On 27 March 2016, we wrote to Dr Tania Mathias, MP for Twickenham, as follows: "We've been concerned at the plight of all middle eastern refugees, and particularly that of Christians. May we ask you kindly to ask the government what steps it is taking to look after Christian refugees, not least because they are less likely to be in the camps? Is the government sending aid to them and, where it is helpful, allowing them to come here?"

On 21 April, Dr Mathias replied thus: "As you will be aware, the UK has a proud record of offering sanctuary to those who need it, and the Government remains committed to working to improve its ability to identify and respond to all vulnerable people in the asylum system. I can also assure you that each claim for asylum is carefully considered and where it is found that individuals are in need of protection, asylum is given.

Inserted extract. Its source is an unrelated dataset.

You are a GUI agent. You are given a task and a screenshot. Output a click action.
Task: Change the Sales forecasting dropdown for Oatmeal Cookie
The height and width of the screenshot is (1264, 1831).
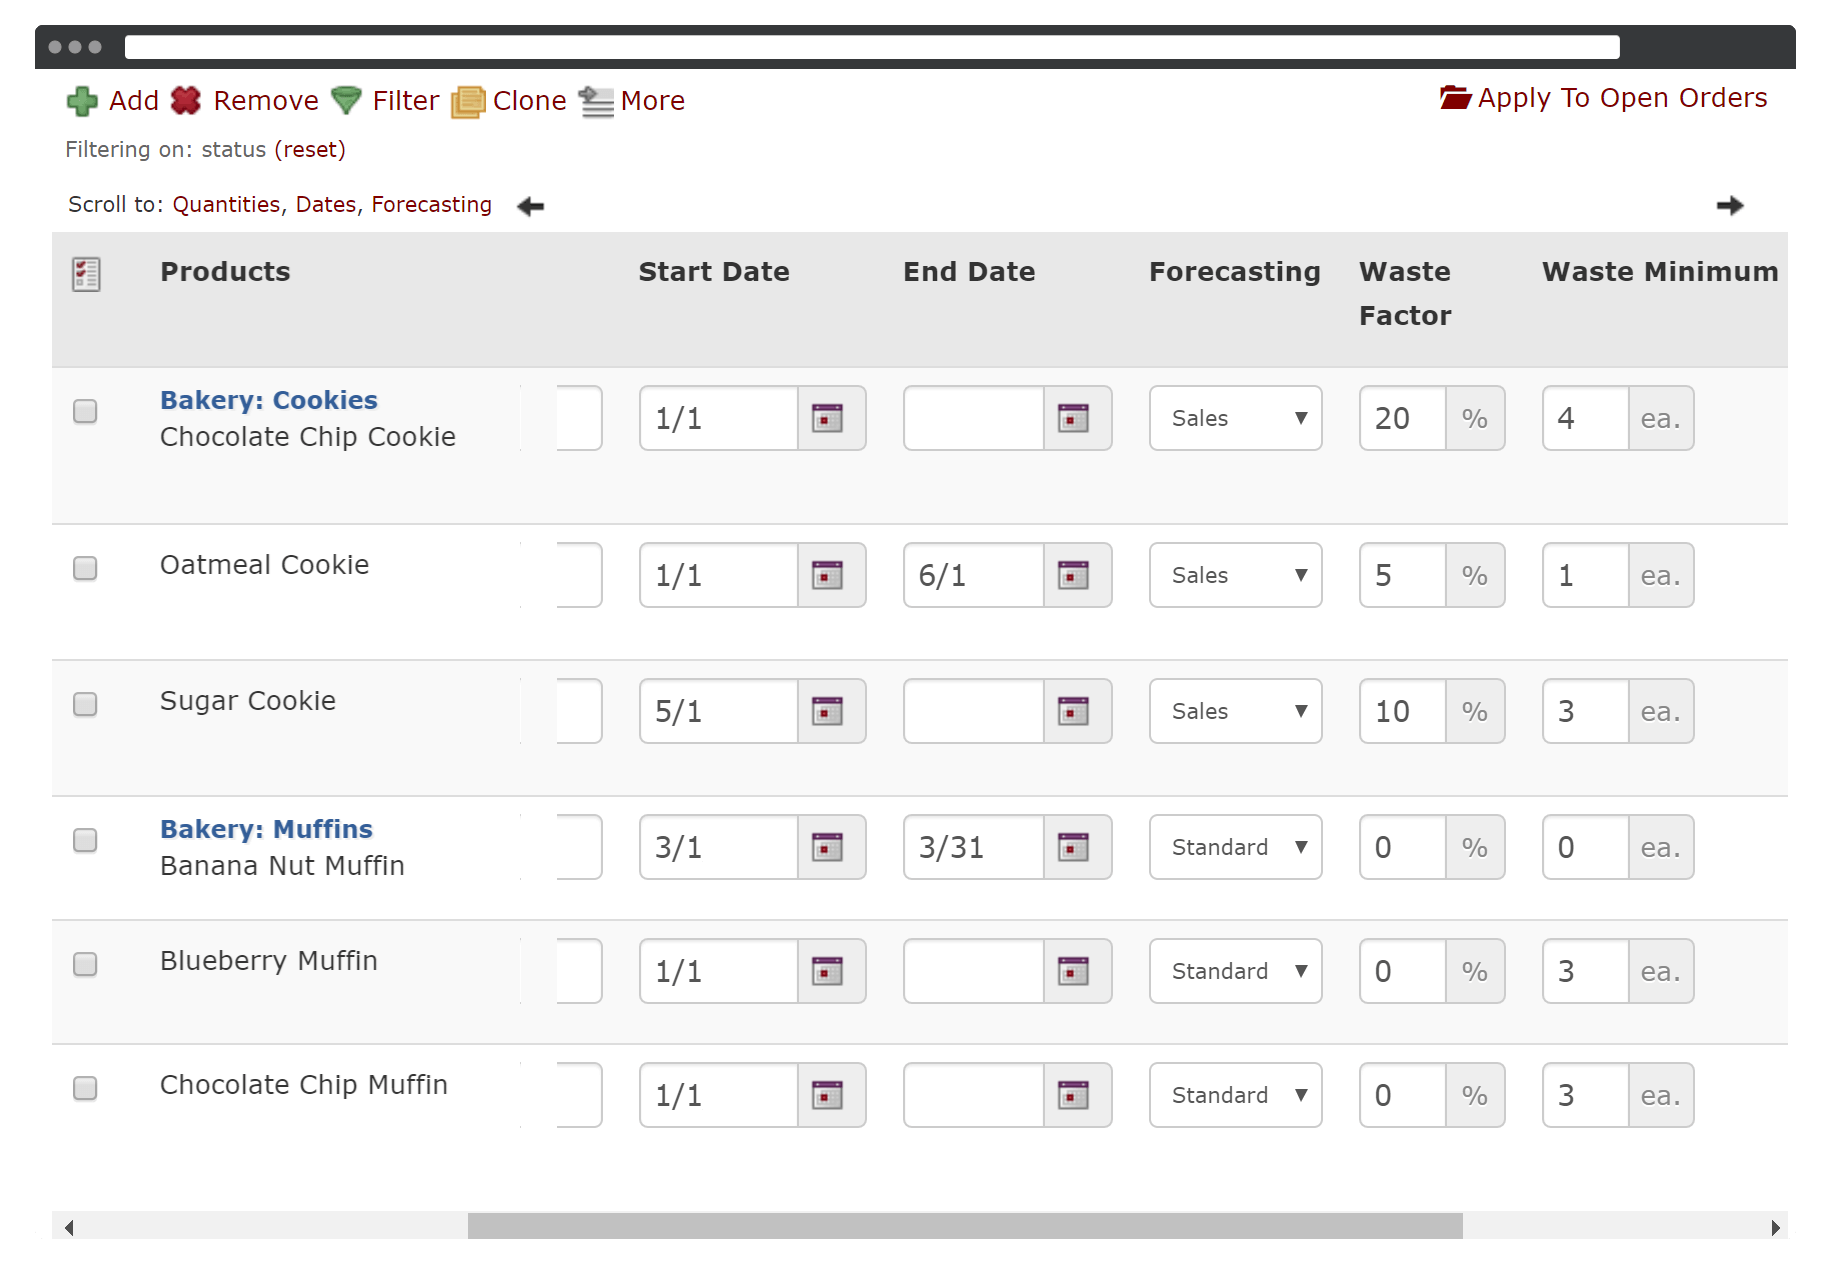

"In drawing up the criteria for refugees who will come to the UK from Syria, the Government will be looking at the people who are most vulnerable, and the Prime Minster has made clear that Yazidis, Christians and others - particularly children or women at risk of abuse - will all be in the scheme. The Government's policy is to look at the needs of individual refugees and it does not specifically discriminate on the basis of faith in determining whether to take in refugees with particular beliefs, not least because this is a very difficult thing to determine. Nevertheless, Christians have been appallingly treated in the Middle East, especially by Daesh, and so we clearly do need to ensure that we take in many more Christians as part of the Government's resettlement programme for vulnerable Syrians, as well as in the existing asylum procedures. Similarly, the £2bn the Government is committed to spending in Syria will not just be on the camps – though these are obviously important – but specifically targeted towards those areas and communities that most need it, including Christians."

On 30 April, we wrote: "Renewed thanks for yours below. I reported what you said to a grateful meeting of ministers and layfolk this past week. You mention "many more Christians". Is there a way of knowing how many are presently being helped and how that number might be increased? I am also mandated to thank you for voting to take in the child refugees."

On 20 May, Dr Mathias replied: "Thank you for your kind email. I am afraid that I am unaware of any specific numbers of Christian refugees. I know from own experience as a refugee worker that it can often be very difficult to identify which people fall into a given group. As I said in my previous email, the Government is working with the UN to identify those most at risk, and this clearly includes the Christian communities of Syria and Iraq who have been specifically targeted by Daesh. As the Government is working with the existing UN refugee camps in the region, work needs to be done to ensure that Christians are able and willing to enter those camps in the first place. Our existing asylum policy takes into account if someone has been persecuted for religious reasons, so help can be given via that means as well. 

"I am encouraged that the Government has now listened to the concerns raised by me and my colleagues and will be taking in unaccompanied child refugees from Europe. It will work with local authorities to determine how best to support this vulnerable group."